# Spanish immersion for children



## WIgirl (Nov 18, 2011)

Hi! My family is in Mexico and will be in Mexico for 2-3 years, and my kids are in need of a bit of a kickstart when it comes to Spanish - and I could use it to. Does anyone have recommendations for good spanish immersion programs for children and adults? Thanks!!


----------



## Isla Verde (Oct 19, 2011)

WIgirl said:


> Hi! My family is in Mexico and will be in Mexico for 2-3 years, and my kids are in need of a bit of a kickstart when it comes to Spanish - and I could use it to. Does anyone have recommendations for good spanish immersion programs for children and adults? Thanks!!


A couple of ideas: Why not send your kids out to play with some of the Mexican children in the neighborhood? That would be a kind of ready-made immersion program. Your immersion program could consist of going to the local market to do your shopping and chatting with the merchants.


----------



## mickisue1 (Mar 10, 2012)

Isla Verde said:


> A couple of ideas: Why not send your kids out to play with some of the Mexican children in the neighborhood? That would be a kind of ready-made immersion program. Your immersion program could consist of going to the local market to do your shopping and chatting with the merchants.


+1 

Especially if they are little, just interacting with other kids will work fine for them.


----------



## maesonna (Jun 10, 2008)

How old are your kids?


----------



## Belizegirl (Oct 21, 2010)

Let your children run and play with local children. It is truly amazing how quickly children learn another language.

We once lived in Belize and have now lived in Mexico for almost three years. Initially, I was very worried about my boys learning Spanish and how they would do in school. Both my boys now speak Spanish, almost fluently, and are both doing very well in school. 

The little turkeys are often my translators.
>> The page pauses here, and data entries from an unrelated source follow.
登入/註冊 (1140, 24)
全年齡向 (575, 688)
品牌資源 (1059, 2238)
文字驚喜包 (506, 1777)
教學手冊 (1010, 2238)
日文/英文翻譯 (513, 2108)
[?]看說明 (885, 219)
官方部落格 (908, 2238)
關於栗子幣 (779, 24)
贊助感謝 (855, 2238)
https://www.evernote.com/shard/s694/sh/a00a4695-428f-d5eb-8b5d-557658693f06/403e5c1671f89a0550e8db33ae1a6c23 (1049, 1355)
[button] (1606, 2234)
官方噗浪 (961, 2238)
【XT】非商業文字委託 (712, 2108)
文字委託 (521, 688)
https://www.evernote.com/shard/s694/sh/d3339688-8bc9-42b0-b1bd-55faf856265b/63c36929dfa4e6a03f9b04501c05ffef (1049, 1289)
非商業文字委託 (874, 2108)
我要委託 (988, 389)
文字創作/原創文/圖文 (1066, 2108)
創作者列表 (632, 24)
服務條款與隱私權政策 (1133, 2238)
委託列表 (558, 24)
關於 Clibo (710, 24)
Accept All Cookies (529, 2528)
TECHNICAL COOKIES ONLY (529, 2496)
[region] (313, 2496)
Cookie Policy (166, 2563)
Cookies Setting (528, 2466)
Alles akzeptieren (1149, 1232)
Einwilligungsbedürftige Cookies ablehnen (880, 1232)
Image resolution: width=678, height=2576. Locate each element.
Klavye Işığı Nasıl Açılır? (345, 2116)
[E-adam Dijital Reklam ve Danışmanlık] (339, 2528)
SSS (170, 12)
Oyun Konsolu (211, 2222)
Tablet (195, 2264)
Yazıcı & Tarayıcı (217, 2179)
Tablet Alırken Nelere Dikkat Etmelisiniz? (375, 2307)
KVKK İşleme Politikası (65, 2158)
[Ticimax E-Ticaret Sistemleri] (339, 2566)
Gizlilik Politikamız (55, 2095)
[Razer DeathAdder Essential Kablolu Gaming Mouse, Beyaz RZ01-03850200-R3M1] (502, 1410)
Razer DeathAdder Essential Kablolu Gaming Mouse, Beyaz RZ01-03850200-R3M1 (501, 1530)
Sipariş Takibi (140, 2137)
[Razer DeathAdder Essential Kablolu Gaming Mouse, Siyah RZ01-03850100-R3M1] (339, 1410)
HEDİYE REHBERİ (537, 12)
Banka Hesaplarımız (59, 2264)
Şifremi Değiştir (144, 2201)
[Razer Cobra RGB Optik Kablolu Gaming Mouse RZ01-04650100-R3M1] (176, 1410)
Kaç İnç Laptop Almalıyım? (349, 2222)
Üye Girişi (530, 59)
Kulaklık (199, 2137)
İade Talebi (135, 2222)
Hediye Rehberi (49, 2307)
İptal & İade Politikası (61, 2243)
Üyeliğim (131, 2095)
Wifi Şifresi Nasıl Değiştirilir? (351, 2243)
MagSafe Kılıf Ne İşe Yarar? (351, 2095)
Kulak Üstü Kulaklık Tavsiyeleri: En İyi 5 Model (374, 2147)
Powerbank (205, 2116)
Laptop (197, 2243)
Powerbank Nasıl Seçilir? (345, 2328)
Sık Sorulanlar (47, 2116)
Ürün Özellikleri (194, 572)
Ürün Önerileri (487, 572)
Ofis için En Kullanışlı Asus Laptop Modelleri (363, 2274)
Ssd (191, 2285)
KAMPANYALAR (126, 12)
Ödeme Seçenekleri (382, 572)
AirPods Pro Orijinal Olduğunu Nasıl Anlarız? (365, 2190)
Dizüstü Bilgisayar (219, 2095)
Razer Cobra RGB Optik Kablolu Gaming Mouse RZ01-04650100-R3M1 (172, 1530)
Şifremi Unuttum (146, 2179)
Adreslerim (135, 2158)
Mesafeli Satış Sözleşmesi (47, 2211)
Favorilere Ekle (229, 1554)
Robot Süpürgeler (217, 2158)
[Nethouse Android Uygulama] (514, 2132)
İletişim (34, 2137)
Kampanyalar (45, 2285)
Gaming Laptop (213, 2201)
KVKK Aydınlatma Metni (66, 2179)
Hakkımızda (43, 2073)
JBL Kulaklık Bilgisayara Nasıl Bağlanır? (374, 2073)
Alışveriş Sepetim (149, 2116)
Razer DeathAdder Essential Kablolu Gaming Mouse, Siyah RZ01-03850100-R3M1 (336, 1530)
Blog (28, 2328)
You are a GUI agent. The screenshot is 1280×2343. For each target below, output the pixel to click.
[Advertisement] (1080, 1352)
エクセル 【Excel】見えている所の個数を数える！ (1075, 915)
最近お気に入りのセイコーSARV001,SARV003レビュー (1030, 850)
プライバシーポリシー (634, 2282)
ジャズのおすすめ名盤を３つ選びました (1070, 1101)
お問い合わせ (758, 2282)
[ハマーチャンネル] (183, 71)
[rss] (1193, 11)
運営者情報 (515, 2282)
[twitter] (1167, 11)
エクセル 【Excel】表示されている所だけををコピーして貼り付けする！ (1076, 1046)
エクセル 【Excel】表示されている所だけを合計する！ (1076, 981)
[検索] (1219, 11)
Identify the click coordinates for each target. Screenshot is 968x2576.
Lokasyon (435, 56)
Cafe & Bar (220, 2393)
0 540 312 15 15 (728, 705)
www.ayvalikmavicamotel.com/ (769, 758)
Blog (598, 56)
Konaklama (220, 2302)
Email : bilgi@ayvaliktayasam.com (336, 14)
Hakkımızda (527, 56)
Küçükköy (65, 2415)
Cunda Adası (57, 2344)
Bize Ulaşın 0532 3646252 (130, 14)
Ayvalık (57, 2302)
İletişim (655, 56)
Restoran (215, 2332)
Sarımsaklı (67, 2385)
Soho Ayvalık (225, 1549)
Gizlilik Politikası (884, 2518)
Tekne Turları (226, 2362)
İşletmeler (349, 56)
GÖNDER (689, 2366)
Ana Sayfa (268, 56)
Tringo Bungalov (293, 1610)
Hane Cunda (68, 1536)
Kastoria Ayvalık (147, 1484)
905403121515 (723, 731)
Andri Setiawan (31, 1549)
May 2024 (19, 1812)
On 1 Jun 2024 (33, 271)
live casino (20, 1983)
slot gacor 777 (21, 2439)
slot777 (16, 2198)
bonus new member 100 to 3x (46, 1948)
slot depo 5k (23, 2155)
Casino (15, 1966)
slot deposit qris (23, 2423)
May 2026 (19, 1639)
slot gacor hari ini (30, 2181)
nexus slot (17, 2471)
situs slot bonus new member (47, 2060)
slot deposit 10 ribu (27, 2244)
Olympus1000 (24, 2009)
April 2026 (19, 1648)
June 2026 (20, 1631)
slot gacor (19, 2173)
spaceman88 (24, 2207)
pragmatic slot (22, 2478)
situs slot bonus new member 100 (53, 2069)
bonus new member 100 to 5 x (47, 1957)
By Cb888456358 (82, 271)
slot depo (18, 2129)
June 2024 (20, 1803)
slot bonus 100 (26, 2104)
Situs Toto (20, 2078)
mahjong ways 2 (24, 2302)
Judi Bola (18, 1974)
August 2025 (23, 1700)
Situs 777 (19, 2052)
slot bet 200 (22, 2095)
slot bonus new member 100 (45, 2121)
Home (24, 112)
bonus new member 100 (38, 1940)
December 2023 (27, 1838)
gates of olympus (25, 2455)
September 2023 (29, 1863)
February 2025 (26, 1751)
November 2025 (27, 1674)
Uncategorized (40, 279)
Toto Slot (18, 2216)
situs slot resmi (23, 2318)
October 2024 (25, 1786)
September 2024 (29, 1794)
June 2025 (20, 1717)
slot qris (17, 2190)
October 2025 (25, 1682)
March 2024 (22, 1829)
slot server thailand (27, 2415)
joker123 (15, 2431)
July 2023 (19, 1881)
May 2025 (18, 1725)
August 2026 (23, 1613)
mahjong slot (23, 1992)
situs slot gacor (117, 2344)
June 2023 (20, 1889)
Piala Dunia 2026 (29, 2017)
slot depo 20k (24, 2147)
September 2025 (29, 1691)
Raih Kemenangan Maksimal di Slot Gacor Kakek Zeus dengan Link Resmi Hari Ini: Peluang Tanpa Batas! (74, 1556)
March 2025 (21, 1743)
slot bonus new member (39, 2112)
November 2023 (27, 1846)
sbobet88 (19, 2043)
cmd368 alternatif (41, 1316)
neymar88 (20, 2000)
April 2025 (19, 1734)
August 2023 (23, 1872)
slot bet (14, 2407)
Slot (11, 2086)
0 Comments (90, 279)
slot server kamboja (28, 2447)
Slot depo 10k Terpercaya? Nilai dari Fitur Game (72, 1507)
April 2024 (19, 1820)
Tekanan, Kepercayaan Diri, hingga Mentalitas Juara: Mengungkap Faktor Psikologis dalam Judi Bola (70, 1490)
I have tutors for both my boys ( they are six and nine) mostly to help them learn to say vowels correctly in Spanish.

As parents, we often worry too much.


----------



## WIgirl (Nov 18, 2011)

Huh - now why didn't I think of that??? Thanks for the great idea!!!


----------



## johnmex (Nov 30, 2010)

Kids are sponges, they will be speaking Spanish in no time at all. Another idea, use the SAP button on your TV remote to change the language to Spanish and put sub-titles in English.


----------



## Levi_501 (Aug 13, 2011)

Also, Cbeebies is very good.


----------



## conorkilleen (Apr 28, 2010)

Levi_501 said:


> Also, Cbeebies is very good.


Dora, Bob the Builder, CBeebies, all cartoons are good to learn. Children are sponges indeed. Talking to people is the best though. Although Mexicans are not that quick to correct your Spanish unless you ask them to. Its a cultural thing I suppose.


----------



## circle110 (Jul 20, 2009)

conorkilleen said:


> Dora, Bob the Builder, CBeebies, all cartoons are good to learn. Children are sponges indeed. Talking to people is the best though. Although Mexicans are not that quick to correct your Spanish unless you ask them to. Its a cultural thing I suppose.


It is true that they will rarely correct you but Spanish speakers have a way to help you built in to their culture. It is very common for a them to preface what they say by repeating or paraphrasing what you just said. They even do this amongst themselves as native speakers. I have learned so much that way. You just pay attention to how they say it or what words they use and make mental notes as to what you did differently (i.e. incorrectly). Kids seem to do that naturally which is part of their sponginess.


----------